Bugs in the mutual interaction between ChatGPT and DALL-E 3 show that they communicate with each other in human language.
So writes Ars Technica. Bugs in images generated with ChatGPT and DALL-E 3 show that both AI models communicate with each other in a special, even human, way in the generation process.
Bugs found in the image results show, among other things, the prompts and responses that both AI models ask each other. The communication takes place in plain language.
This involved instructions that both systems gave each other on how to act when OpenAI’s servers for processing end-user prompts had reached their maximum capacity.

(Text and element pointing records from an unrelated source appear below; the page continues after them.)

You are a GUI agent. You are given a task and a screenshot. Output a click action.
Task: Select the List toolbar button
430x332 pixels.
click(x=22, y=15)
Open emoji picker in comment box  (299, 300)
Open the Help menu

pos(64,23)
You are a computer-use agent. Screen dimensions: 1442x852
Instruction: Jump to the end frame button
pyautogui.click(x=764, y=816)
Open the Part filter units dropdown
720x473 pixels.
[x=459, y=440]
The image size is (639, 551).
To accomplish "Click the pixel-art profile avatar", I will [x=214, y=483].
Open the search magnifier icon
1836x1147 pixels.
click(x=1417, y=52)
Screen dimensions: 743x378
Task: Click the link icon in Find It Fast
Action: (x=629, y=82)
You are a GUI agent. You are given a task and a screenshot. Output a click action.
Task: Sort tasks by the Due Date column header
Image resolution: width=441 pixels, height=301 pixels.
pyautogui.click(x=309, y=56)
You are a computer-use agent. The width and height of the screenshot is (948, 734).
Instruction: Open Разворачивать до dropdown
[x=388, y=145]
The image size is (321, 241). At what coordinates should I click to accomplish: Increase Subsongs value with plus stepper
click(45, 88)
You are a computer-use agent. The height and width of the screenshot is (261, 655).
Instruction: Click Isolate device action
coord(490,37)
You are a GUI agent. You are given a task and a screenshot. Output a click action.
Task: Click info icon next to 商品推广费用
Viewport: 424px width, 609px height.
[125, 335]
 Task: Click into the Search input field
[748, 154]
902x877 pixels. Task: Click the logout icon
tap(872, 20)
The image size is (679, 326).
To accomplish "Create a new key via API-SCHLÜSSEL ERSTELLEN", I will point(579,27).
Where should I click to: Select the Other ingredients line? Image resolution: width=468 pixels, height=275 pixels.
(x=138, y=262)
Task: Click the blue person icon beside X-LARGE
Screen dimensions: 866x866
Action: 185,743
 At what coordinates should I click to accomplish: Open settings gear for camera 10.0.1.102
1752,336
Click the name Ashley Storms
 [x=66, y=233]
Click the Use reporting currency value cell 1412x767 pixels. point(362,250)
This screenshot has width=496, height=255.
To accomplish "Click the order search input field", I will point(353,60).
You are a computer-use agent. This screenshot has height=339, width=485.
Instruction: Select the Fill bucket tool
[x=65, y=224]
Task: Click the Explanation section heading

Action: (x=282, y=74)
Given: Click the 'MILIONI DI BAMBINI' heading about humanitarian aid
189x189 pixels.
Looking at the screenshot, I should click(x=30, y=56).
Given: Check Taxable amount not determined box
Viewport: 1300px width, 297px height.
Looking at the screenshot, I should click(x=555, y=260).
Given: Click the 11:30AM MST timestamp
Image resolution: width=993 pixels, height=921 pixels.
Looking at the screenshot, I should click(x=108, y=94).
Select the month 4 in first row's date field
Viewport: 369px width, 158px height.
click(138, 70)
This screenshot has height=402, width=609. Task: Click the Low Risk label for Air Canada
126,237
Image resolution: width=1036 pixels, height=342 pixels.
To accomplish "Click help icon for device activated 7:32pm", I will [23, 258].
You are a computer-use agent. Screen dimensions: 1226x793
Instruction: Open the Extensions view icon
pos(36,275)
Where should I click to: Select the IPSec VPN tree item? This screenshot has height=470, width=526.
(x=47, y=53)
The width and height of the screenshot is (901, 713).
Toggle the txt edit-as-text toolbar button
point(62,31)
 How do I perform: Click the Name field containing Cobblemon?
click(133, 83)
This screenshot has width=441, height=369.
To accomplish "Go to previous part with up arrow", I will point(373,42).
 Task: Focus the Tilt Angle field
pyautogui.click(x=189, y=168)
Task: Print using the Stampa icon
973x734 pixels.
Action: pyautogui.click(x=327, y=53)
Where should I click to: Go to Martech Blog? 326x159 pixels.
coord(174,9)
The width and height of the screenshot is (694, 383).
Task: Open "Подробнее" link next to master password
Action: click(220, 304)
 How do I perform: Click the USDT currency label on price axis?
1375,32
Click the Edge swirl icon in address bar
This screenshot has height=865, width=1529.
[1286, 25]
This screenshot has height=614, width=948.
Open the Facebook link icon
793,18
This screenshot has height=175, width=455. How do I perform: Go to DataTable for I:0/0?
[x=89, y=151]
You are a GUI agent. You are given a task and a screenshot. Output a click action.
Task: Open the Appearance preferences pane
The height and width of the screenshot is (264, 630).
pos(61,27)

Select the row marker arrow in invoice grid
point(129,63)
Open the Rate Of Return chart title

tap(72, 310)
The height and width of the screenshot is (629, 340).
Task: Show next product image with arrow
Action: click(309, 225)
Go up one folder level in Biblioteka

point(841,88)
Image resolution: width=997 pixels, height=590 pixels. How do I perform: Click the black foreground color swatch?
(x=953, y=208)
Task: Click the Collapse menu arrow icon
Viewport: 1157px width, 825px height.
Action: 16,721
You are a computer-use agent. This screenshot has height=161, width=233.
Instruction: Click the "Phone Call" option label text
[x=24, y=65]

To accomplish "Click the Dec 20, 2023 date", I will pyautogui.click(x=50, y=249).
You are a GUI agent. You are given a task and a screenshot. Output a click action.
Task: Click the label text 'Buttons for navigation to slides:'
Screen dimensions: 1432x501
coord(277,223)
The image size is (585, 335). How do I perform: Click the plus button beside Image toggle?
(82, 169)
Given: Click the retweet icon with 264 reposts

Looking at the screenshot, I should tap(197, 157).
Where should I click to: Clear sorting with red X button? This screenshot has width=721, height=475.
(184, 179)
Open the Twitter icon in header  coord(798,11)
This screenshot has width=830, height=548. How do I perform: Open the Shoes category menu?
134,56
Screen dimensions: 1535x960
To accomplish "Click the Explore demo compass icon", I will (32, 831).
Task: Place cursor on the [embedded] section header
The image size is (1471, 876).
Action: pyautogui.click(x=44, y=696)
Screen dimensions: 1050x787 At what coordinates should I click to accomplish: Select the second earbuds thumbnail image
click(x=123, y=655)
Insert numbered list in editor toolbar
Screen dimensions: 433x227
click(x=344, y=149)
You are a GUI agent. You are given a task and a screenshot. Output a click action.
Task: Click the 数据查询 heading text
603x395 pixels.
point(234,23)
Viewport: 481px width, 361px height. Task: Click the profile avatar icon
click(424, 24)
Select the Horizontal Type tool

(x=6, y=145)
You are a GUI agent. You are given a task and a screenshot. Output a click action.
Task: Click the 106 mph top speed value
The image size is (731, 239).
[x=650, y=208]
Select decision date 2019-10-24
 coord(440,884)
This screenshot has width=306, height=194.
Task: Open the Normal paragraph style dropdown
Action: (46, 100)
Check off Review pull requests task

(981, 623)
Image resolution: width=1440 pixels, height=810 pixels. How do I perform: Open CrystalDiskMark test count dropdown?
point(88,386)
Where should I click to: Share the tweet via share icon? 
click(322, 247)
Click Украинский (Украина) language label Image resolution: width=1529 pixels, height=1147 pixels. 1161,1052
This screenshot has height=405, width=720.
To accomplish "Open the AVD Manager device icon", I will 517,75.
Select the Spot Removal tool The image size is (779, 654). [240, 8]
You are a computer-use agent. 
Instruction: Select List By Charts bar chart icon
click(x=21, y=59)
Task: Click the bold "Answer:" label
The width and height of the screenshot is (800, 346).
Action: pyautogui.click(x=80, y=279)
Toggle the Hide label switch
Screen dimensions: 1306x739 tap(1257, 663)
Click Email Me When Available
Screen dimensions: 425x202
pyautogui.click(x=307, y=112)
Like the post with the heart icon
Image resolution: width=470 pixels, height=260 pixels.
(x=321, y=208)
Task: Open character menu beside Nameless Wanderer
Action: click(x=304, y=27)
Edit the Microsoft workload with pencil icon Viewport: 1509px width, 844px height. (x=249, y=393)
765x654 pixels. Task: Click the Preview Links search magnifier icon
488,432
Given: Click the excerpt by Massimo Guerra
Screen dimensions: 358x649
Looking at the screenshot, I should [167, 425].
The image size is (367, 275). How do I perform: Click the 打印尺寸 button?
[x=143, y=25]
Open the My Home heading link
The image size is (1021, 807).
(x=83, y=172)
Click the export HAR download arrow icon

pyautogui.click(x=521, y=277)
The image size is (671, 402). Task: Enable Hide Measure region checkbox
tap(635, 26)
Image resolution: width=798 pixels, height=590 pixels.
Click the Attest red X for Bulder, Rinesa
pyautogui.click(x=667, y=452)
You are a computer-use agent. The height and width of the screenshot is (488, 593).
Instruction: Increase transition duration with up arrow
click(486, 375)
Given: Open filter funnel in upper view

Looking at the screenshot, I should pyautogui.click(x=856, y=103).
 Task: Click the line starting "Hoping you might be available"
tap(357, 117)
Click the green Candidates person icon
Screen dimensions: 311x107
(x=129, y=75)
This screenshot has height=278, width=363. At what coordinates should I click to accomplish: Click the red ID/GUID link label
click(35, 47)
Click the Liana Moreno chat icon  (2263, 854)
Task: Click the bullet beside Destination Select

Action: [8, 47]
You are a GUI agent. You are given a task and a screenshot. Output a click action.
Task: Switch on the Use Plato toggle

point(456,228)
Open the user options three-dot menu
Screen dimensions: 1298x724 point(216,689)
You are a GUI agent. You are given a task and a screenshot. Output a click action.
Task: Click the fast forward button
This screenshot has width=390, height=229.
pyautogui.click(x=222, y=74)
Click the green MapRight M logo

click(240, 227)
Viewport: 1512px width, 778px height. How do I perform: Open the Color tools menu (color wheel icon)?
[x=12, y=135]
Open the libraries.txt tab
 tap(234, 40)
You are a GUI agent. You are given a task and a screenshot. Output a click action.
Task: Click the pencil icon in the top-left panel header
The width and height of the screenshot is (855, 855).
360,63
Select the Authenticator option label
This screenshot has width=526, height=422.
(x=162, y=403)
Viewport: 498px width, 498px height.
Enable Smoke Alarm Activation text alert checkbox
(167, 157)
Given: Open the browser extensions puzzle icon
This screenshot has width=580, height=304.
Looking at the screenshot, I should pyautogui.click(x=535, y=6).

Communication in ‘normal’ English
Notable in this was, for example, the use of capital letters to make it clear what it was about. In normal virtual text usage, capital letters represent saying something in a loud tone. This therefore gives the AI models real human traits, writes Ars Technica.
According to the tech website, in the past, the APIs of both AI models mainly communicated with specialized data formats that were not readable by humans. Nowadays, according to the discovered bugs, this mutual interaction can thus clearly take place in plain English. This functionality was previously implemented by OpenAI with ChatGPT plugins.
Dependence on prompt engineering
Experts say it is therefore fascinating to what extent the AI giant still relies on prompt engineering to develop its generative models. In addition, they marvel at the amount of polite language put into this normally hidden communication.
This would come from training GPT-4, for example, on millions of documents that also contain a lot of polite language.